(Excerpts from a dataset)
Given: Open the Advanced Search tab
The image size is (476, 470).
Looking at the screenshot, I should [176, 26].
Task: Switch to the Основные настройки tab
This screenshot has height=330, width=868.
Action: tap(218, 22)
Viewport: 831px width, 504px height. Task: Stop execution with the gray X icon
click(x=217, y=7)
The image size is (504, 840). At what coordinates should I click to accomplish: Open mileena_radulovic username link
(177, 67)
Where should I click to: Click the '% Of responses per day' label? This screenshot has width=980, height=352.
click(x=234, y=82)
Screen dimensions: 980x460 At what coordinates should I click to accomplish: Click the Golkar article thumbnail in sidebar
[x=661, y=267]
* * *
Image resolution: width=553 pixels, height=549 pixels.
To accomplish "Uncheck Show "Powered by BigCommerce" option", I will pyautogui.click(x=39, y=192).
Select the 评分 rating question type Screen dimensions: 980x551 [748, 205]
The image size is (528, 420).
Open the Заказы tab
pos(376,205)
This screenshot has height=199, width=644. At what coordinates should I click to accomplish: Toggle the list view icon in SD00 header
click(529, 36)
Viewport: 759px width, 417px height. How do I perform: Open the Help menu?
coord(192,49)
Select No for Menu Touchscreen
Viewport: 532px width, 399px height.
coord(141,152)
---
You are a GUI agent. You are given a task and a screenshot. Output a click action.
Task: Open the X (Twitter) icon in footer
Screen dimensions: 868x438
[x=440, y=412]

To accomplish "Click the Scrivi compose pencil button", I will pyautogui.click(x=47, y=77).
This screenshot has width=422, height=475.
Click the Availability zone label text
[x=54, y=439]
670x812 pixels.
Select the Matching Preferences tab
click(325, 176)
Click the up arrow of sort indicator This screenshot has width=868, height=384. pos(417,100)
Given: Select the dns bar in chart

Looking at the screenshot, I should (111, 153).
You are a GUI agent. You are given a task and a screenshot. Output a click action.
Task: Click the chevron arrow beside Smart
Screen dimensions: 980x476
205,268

Try it:
Whenever a line of the data holds the string "arrow", pick that line out.

Written answer:
Click the up arrow of sort indicator This screenshot has width=868, height=384. pos(417,100)
Task: Click the chevron arrow beside Smart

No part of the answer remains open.